Exercise requirements:
**a)** In the text on Majorana projectors, what values can each exponent in the product of Majorana operators take?
**b)** Write out the part of the text on Majorana projectors starting at "Now, suppose that" and ending at "be a simple left ideal.".

Text section:
We'll now introduce the notation $\mathcal{L}_{\epsilon} \equiv \mathcal{M} P_{\epsilon}.$ We commented in section 1 that $\mathcal{L}_{\epsilon}$ is simple if and only if its projector $P_{\epsilon}$ cannot be decomposed further into two nontrivial orthogonal projectors. The first step toward showing this is to observe that for any Majorana operator $\psi_{k},$ we have
$$\psi_{k} P_{\epsilon} = P_{\epsilon'} \psi_{k},$$
where $\epsilon$ differs from $\epsilon'$ on the index $j$ that contains the $\psi_k$ operator; i.e., the index satisfying $k=2j$ or $k=2j-1.$ This is easily verified by inspection of the explicit expression for $P_{\epsilon}.$

Now, consider an arbitrary product of Majorana operators, which we will denote by
$$\chi = \psi_{1}^{\eta_1} \dots \psi_{N}^{\eta_N},$$
where each $\eta_{k}$ is either $0$ or $1.$ When we commute $\chi$ through the projector $P_{\epsilon},$ the string $\epsilon$ is unchanged if and only if, for each $j = 1, \dots, N/2$, we have $\eta_{2j-1} = \eta_{2j},$ since this is the condition under which $\psi_{2j-1}^{\eta_{2j-1}} \psi_{2j}^{\eta_{2j-1}}$ commutes with $\Pi_{\epsilon_j}^{j}$ (and since it automatically commutes with all of the other $\Pi$ operators). So, since we have $P_{\epsilon} P_{\epsilon'} = 0$ for $\epsilon \neq \epsilon'$ and $P_{\epsilon}^2 = P_{\epsilon},$ we may conclude
$$P_{\epsilon} \chi P_{\epsilon} = \begin{cases} \chi P_{\epsilon} & \text{if $\eta_{2j-1} = \eta_{2j}$ for all $j=1, \dots, N/2$} \\ 0 & \text{otherwise}\end{cases}.$$
But we may easily verify the identity
$$\psi_{2j-1} \psi_{2j} \Pi_{\epsilon_j}^{j} = \frac{i \epsilon_{j}}{2} \Pi_{\epsilon_j}^{j}.$$
So in the case that $\chi$ has $\eta_{2j-1} = \eta_{2j}$ for all $j,$ we may conclude that $P_{\epsilon} \chi P_{\epsilon}$ is a complex multiple of $P_{\epsilon}.$ In fact, this is always true; if we have $\eta_{2j-1} \neq \eta_{2j}$ for some $j,$ then the complex multiple is just zero. Since this is true for an arbitrary product of fermions, we conclude that for any operator $a$ in the Majorana algebra, we have
$$P_{\epsilon} a P_{\epsilon} \propto P_{\epsilon}. \label{eq:projector-proportionality} \tag{1}$$

Now, suppose that $\mathcal{M} P_{\epsilon}$ were not a simple left ideal. Then there would exist nonzero projection operators $\alpha, \beta$ satisfying $\alpha \beta = \beta \alpha = 0$ and $\alpha + \beta = P_{\epsilon}.$ But then we would have
$$(\alpha + \beta) \alpha (\alpha + \beta) = P_{\epsilon} \alpha P_{\epsilon} = \lambda P_{\epsilon},$$
where $\lambda$ is a constant of proportionality coming from equation (1). Expanding out the left side of this this equation, we obtain the identity
$$\alpha = \lambda P_{\epsilon}.$$
If we square both sides of this equation, then we obtain
$$\alpha = \lambda^2 P_{\epsilon} = \lambda \alpha.$$
So we either have $\lambda = 1,$ which gives $\alpha = P_{\epsilon},$ or $\alpha = 0.$ In either case, $\alpha$ is a trivial projector. We conclude, by contradiction, that $\mathcal{M} P_{\epsilon}$ must be a simple left ideal.

(Entries on target coordinates)

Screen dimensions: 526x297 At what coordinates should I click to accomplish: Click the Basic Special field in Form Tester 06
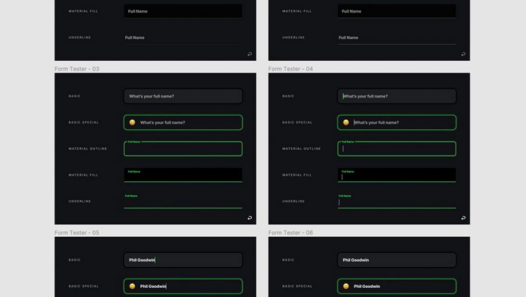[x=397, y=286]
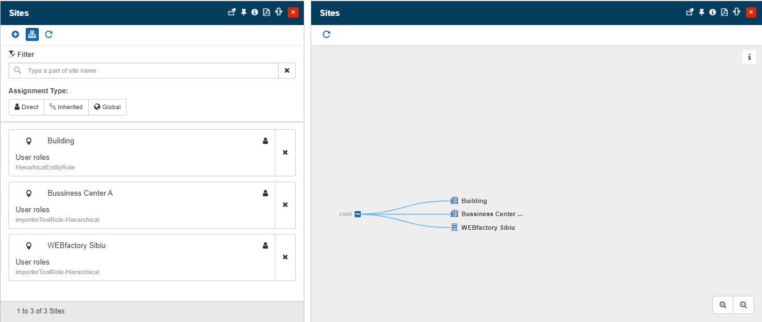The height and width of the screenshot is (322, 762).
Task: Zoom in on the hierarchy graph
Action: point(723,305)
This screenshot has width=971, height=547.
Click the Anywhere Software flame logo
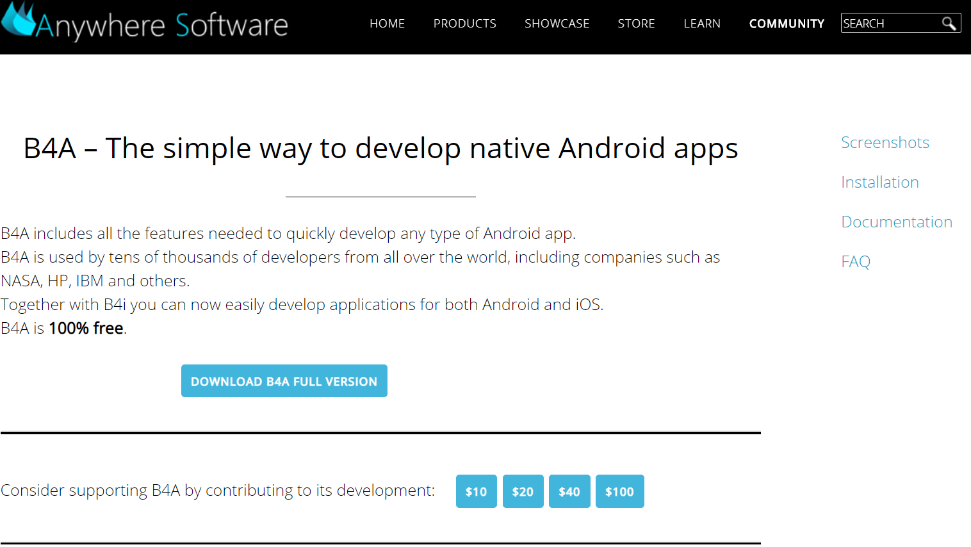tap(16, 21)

* * *

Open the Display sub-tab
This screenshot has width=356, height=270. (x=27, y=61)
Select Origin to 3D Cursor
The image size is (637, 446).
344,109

Outputs in order:
**a)** Each exponent is either 0 or 1.

**b)**
Now, suppose that $\mathcal{M} P_{\epsilon}$ were not a simple left ideal. Then there would exist nonzero projection operators $\alpha, \beta$ satisfying $\alpha \beta = \beta \alpha = 0$ and $\alpha + \beta = P_{\epsilon}.$ But then we would have
$$(\alpha + \beta) \alpha (\alpha + \beta) = P_{\epsilon} \alpha P_{\epsilon} = \lambda P_{\epsilon},$$
where $\lambda$ is a constant of proportionality coming from equation (1). Expanding out the left side of this this equation, we obtain the identity
$$\alpha = \lambda P_{\epsilon}.$$
If we square both sides of this equation, then we obtain
$$\alpha = \lambda^2 P_{\epsilon} = \lambda \alpha.$$
So we either have $\lambda = 1,$ which gives $\alpha = P_{\epsilon},$ or $\alpha = 0.$ In either case, $\alpha$ is a trivial projector. We conclude, by contradiction, that $\mathcal{M} P_{\epsilon}$ must be a simple left ideal.